- _Exercise prompt_: These records must be written out again exactly.

*** The records ***

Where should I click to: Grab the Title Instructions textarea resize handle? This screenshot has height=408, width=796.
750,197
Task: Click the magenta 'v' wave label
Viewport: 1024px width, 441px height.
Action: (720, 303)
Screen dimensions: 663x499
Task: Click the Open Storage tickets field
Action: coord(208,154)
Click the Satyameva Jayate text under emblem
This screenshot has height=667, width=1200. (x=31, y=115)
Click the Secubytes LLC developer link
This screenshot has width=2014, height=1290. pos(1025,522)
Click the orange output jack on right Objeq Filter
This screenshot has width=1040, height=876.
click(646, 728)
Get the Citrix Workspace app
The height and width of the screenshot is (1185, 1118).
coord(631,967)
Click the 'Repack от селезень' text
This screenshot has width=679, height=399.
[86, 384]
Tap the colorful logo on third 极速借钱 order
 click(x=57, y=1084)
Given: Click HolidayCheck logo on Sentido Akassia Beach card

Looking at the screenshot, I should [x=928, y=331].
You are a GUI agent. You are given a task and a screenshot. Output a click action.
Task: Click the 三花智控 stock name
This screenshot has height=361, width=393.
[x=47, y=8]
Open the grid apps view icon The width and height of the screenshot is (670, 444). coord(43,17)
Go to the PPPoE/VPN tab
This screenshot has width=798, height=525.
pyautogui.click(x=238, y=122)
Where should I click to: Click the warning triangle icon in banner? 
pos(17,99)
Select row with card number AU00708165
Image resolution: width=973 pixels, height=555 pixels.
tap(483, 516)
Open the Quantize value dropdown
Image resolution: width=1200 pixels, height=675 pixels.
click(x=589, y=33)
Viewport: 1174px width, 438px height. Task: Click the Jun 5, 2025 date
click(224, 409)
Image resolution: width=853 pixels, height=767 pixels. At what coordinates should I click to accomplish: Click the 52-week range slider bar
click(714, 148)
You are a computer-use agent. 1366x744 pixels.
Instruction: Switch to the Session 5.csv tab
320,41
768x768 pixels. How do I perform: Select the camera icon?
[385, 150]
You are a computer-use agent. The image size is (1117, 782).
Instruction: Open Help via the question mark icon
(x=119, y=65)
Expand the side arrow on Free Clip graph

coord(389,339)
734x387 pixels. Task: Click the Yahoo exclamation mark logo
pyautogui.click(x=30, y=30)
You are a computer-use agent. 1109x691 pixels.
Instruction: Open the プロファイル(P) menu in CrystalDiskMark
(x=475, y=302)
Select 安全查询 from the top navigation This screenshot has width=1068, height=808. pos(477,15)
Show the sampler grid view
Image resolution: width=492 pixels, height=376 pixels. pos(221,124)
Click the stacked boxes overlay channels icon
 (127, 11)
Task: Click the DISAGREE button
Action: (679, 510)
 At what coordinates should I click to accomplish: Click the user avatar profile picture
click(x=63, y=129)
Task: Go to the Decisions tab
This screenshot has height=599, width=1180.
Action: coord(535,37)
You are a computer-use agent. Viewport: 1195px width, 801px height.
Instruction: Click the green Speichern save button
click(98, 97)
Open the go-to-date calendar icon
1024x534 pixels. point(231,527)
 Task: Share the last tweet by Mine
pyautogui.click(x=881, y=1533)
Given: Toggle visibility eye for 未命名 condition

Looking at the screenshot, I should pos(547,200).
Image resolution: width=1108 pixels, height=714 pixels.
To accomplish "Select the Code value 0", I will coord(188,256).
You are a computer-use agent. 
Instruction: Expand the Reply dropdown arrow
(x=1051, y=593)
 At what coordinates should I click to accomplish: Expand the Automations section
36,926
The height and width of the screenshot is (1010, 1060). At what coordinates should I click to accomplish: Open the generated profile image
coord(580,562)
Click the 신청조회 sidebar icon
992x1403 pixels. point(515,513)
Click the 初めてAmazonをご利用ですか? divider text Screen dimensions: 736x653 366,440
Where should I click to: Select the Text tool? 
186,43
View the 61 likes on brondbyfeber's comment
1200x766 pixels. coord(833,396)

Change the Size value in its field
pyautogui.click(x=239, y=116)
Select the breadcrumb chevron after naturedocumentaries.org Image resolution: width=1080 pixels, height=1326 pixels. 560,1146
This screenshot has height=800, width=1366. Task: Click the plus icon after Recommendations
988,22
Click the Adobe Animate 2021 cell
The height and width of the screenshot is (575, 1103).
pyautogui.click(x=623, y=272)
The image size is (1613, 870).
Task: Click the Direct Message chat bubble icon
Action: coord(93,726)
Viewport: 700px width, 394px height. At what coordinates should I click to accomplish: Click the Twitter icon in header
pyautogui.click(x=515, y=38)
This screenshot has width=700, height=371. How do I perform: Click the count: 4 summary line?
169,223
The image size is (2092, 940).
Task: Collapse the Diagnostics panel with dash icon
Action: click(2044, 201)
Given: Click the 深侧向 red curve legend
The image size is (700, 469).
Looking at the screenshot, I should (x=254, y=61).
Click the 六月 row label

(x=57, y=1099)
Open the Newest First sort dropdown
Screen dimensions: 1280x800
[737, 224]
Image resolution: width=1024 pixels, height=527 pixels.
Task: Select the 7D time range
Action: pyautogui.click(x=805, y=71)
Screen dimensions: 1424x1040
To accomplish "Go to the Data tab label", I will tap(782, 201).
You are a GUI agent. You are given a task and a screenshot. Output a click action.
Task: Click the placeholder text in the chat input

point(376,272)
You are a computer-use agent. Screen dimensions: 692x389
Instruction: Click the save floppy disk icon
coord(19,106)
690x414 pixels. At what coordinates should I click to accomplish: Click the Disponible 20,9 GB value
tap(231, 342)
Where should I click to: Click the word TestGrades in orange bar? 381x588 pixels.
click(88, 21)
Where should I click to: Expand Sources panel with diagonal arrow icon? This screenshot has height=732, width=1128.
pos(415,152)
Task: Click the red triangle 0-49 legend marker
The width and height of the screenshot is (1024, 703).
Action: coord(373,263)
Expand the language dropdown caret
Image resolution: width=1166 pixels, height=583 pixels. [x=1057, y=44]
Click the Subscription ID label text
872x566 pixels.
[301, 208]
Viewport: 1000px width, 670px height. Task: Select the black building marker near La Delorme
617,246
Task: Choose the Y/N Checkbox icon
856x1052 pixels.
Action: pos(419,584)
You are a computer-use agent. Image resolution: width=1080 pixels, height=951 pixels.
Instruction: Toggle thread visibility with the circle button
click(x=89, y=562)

*** End of The records ***

- _Reply_:
Where should I click to: Grab the Title Instructions textarea resize handle? This screenshot has height=408, width=796.
750,197
Task: Click the magenta 'v' wave label
Viewport: 1024px width, 441px height.
Action: (720, 303)
Screen dimensions: 663x499
Task: Click the Open Storage tickets field
Action: coord(208,154)
Click the Satyameva Jayate text under emblem
This screenshot has height=667, width=1200. (x=31, y=115)
Click the Secubytes LLC developer link
This screenshot has width=2014, height=1290. pos(1025,522)
Click the orange output jack on right Objeq Filter
This screenshot has width=1040, height=876.
click(646, 728)
Get the Citrix Workspace app
The height and width of the screenshot is (1185, 1118).
coord(631,967)
Click the 'Repack от селезень' text
This screenshot has width=679, height=399.
[86, 384]
Tap the colorful logo on third 极速借钱 order
 click(x=57, y=1084)
Given: Click HolidayCheck logo on Sentido Akassia Beach card

Looking at the screenshot, I should [x=928, y=331].
You are a GUI agent. You are given a task and a screenshot. Output a click action.
Task: Click the 三花智控 stock name
This screenshot has height=361, width=393.
[x=47, y=8]
Open the grid apps view icon The width and height of the screenshot is (670, 444). coord(43,17)
Go to the PPPoE/VPN tab
This screenshot has width=798, height=525.
pyautogui.click(x=238, y=122)
Where should I click to: Click the warning triangle icon in banner? 
pos(17,99)
Select row with card number AU00708165
Image resolution: width=973 pixels, height=555 pixels.
tap(483, 516)
Open the Quantize value dropdown
Image resolution: width=1200 pixels, height=675 pixels.
click(x=589, y=33)
Viewport: 1174px width, 438px height. Task: Click the Jun 5, 2025 date
click(224, 409)
Image resolution: width=853 pixels, height=767 pixels. At what coordinates should I click to accomplish: Click the 52-week range slider bar
click(714, 148)
You are a computer-use agent. 1366x744 pixels.
Instruction: Switch to the Session 5.csv tab
320,41
768x768 pixels. How do I perform: Select the camera icon?
[385, 150]
You are a computer-use agent. The image size is (1117, 782).
Instruction: Open Help via the question mark icon
(x=119, y=65)
Expand the side arrow on Free Clip graph

coord(389,339)
734x387 pixels. Task: Click the Yahoo exclamation mark logo
pyautogui.click(x=30, y=30)
You are a computer-use agent. 1109x691 pixels.
Instruction: Open the プロファイル(P) menu in CrystalDiskMark
(x=475, y=302)
Select 安全查询 from the top navigation This screenshot has width=1068, height=808. pos(477,15)
Show the sampler grid view
Image resolution: width=492 pixels, height=376 pixels. pos(221,124)
Click the stacked boxes overlay channels icon
 (127, 11)
Task: Click the DISAGREE button
Action: (679, 510)
 At what coordinates should I click to accomplish: Click the user avatar profile picture
click(x=63, y=129)
Task: Go to the Decisions tab
This screenshot has height=599, width=1180.
Action: coord(535,37)
You are a computer-use agent. Viewport: 1195px width, 801px height.
Instruction: Click the green Speichern save button
click(98, 97)
Open the go-to-date calendar icon
1024x534 pixels. point(231,527)
 Task: Share the last tweet by Mine
pyautogui.click(x=881, y=1533)
Given: Toggle visibility eye for 未命名 condition

Looking at the screenshot, I should pos(547,200).
Image resolution: width=1108 pixels, height=714 pixels.
To accomplish "Select the Code value 0", I will coord(188,256).
You are a computer-use agent. 
Instruction: Expand the Reply dropdown arrow
(x=1051, y=593)
 At what coordinates should I click to accomplish: Expand the Automations section
36,926
The height and width of the screenshot is (1010, 1060). At what coordinates should I click to accomplish: Open the generated profile image
coord(580,562)
Click the 신청조회 sidebar icon
992x1403 pixels. point(515,513)
Click the 初めてAmazonをご利用ですか? divider text Screen dimensions: 736x653 366,440
Where should I click to: Select the Text tool? 
186,43
View the 61 likes on brondbyfeber's comment
1200x766 pixels. coord(833,396)

Change the Size value in its field
pyautogui.click(x=239, y=116)
Select the breadcrumb chevron after naturedocumentaries.org Image resolution: width=1080 pixels, height=1326 pixels. 560,1146
This screenshot has height=800, width=1366. Task: Click the plus icon after Recommendations
988,22
Click the Adobe Animate 2021 cell
The height and width of the screenshot is (575, 1103).
pyautogui.click(x=623, y=272)
The image size is (1613, 870).
Task: Click the Direct Message chat bubble icon
Action: coord(93,726)
Viewport: 700px width, 394px height. At what coordinates should I click to accomplish: Click the Twitter icon in header
pyautogui.click(x=515, y=38)
This screenshot has width=700, height=371. How do I perform: Click the count: 4 summary line?
169,223
The image size is (2092, 940).
Task: Collapse the Diagnostics panel with dash icon
Action: click(2044, 201)
Given: Click the 深侧向 red curve legend
The image size is (700, 469).
Looking at the screenshot, I should (x=254, y=61).
Click the 六月 row label

(x=57, y=1099)
Open the Newest First sort dropdown
Screen dimensions: 1280x800
[737, 224]
Image resolution: width=1024 pixels, height=527 pixels.
Task: Select the 7D time range
Action: pyautogui.click(x=805, y=71)
Screen dimensions: 1424x1040
To accomplish "Go to the Data tab label", I will tap(782, 201).
You are a GUI agent. You are given a task and a screenshot. Output a click action.
Task: Click the placeholder text in the chat input

point(376,272)
You are a computer-use agent. Screen dimensions: 692x389
Instruction: Click the save floppy disk icon
coord(19,106)
690x414 pixels. At what coordinates should I click to accomplish: Click the Disponible 20,9 GB value
tap(231, 342)
Where should I click to: Click the word TestGrades in orange bar? 381x588 pixels.
click(88, 21)
Where should I click to: Expand Sources panel with diagonal arrow icon? This screenshot has height=732, width=1128.
pos(415,152)
Task: Click the red triangle 0-49 legend marker
The width and height of the screenshot is (1024, 703).
Action: coord(373,263)
Expand the language dropdown caret
Image resolution: width=1166 pixels, height=583 pixels. [x=1057, y=44]
Click the Subscription ID label text
872x566 pixels.
[301, 208]
Viewport: 1000px width, 670px height. Task: Select the black building marker near La Delorme
617,246
Task: Choose the Y/N Checkbox icon
856x1052 pixels.
Action: pos(419,584)
You are a computer-use agent. Image resolution: width=1080 pixels, height=951 pixels.
Instruction: Toggle thread visibility with the circle button
click(x=89, y=562)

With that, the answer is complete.